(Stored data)
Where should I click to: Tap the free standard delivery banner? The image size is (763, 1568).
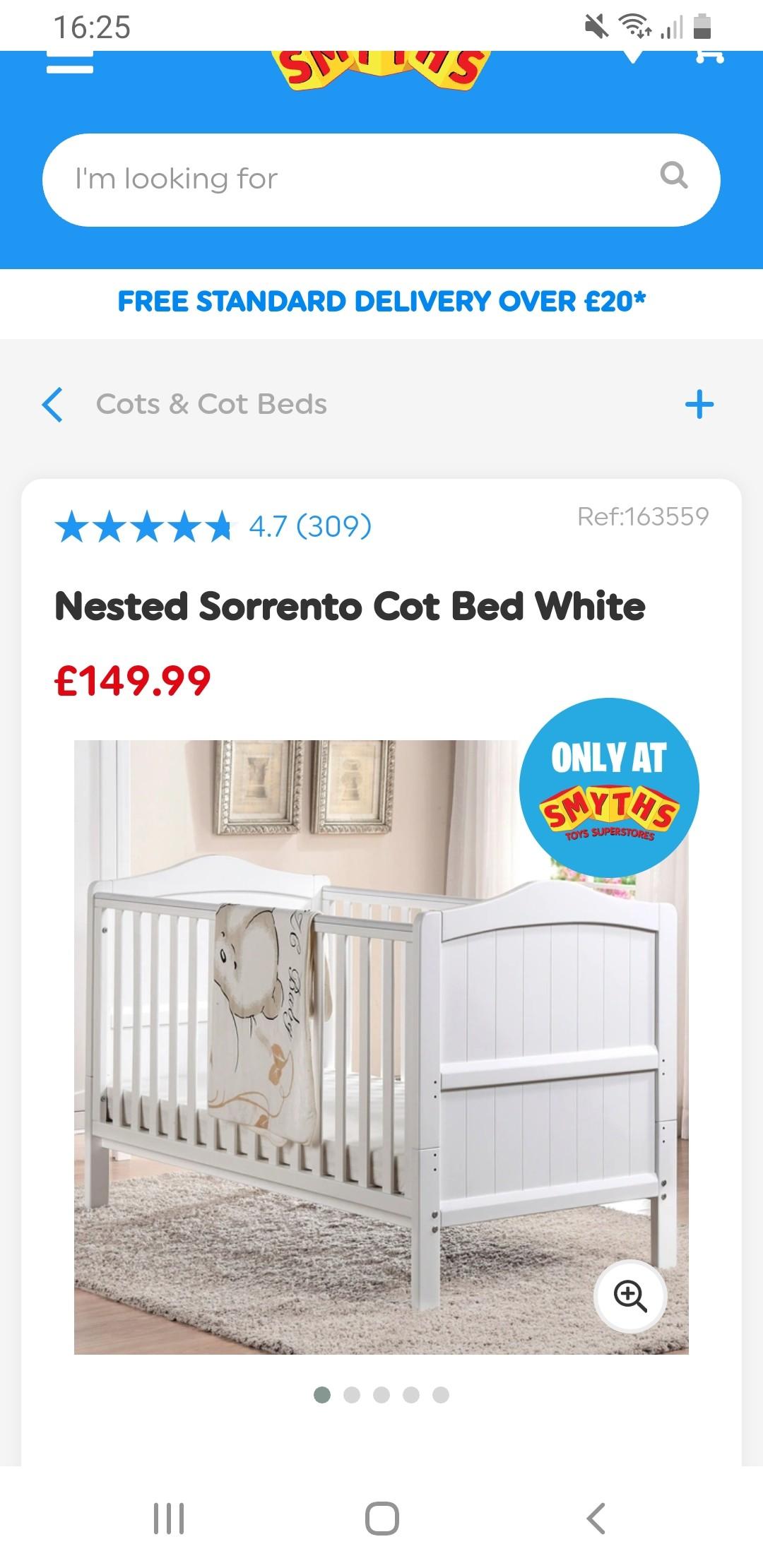pos(382,302)
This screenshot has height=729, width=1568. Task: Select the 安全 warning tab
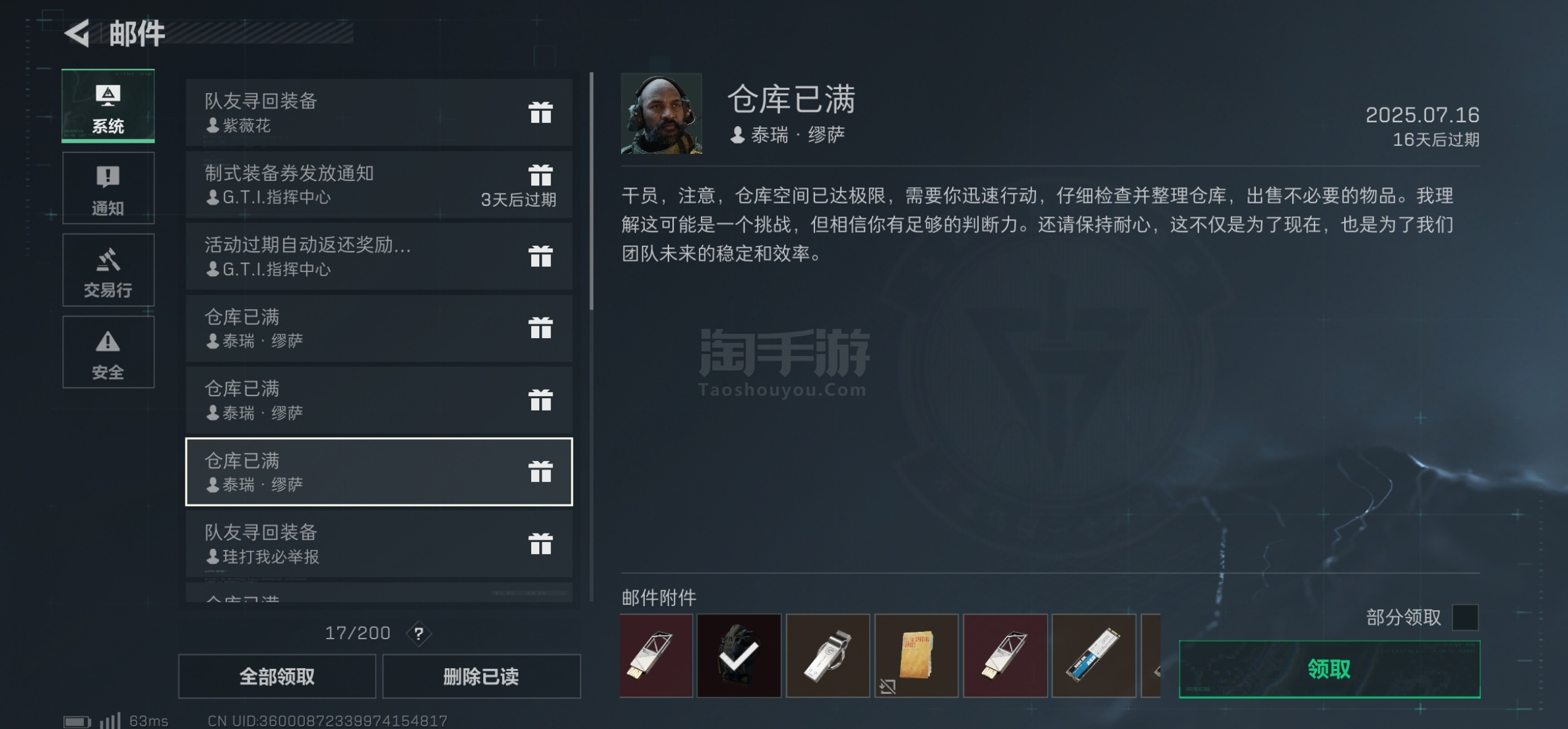coord(108,352)
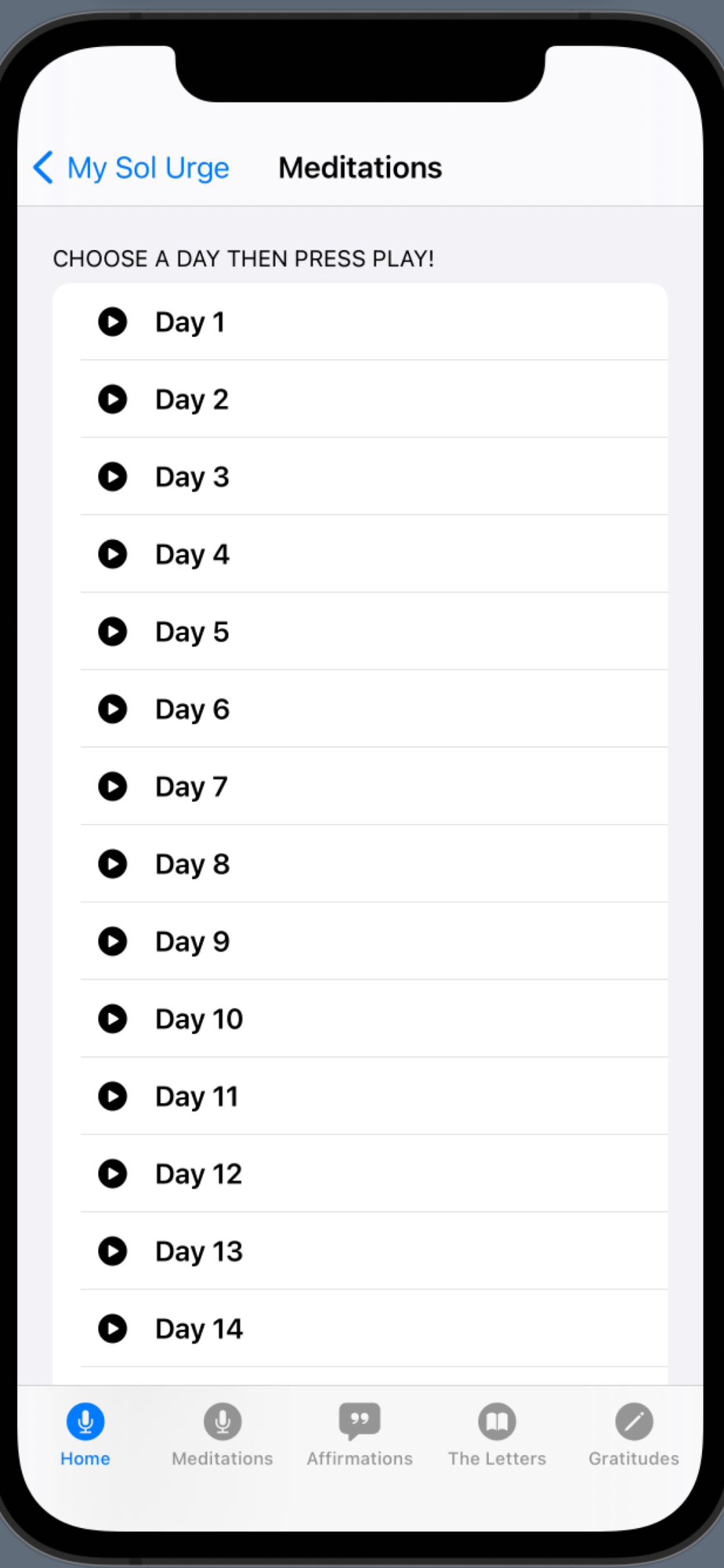724x1568 pixels.
Task: Switch to the Affirmations tab label
Action: coord(360,1458)
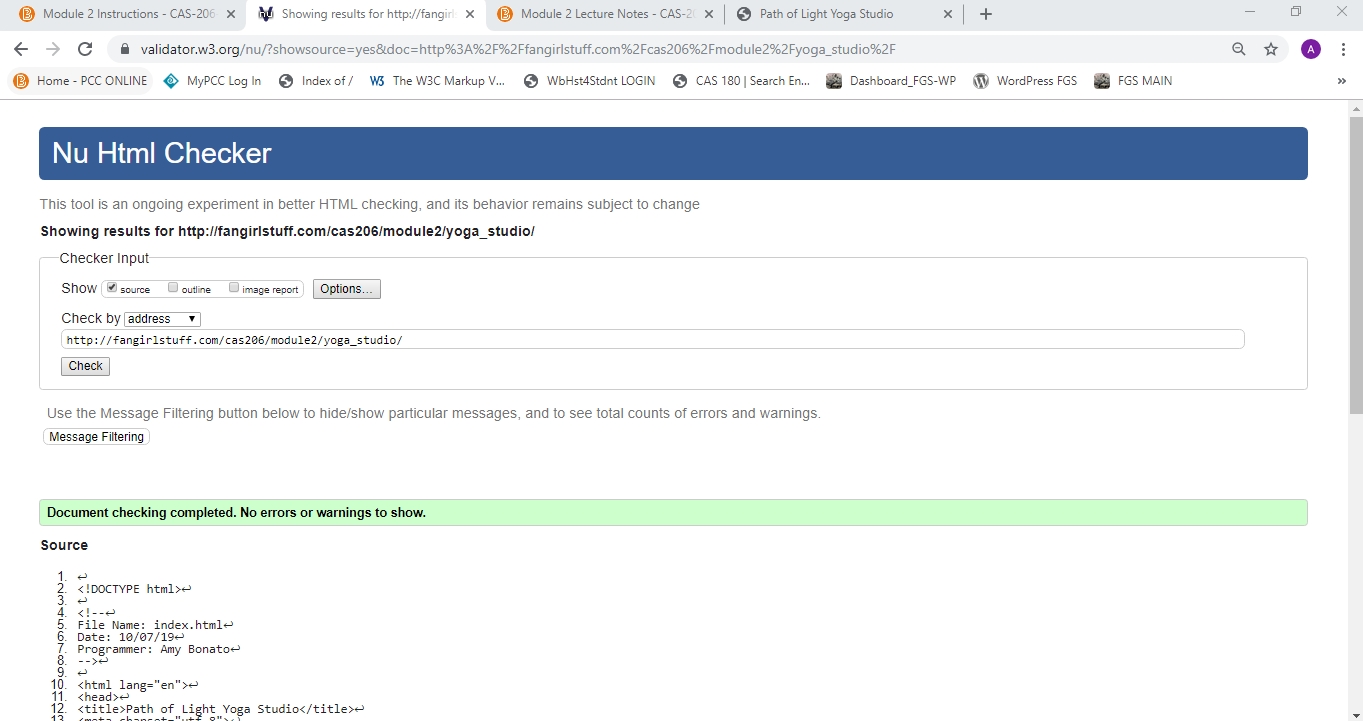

• **TASK ITEM**: Set down every record once more, word for word, without pictures.

• **ANSWER TO THIS PROBLEM**:
Where should I click to: Tap the free standard delivery banner? The image size is (763, 1568).
pos(382,302)
This screenshot has height=729, width=1568. Task: Select the 安全 warning tab
coord(108,352)
724x1568 pixels.
Task: Switch to the Affirmations tab label
Action: coord(360,1458)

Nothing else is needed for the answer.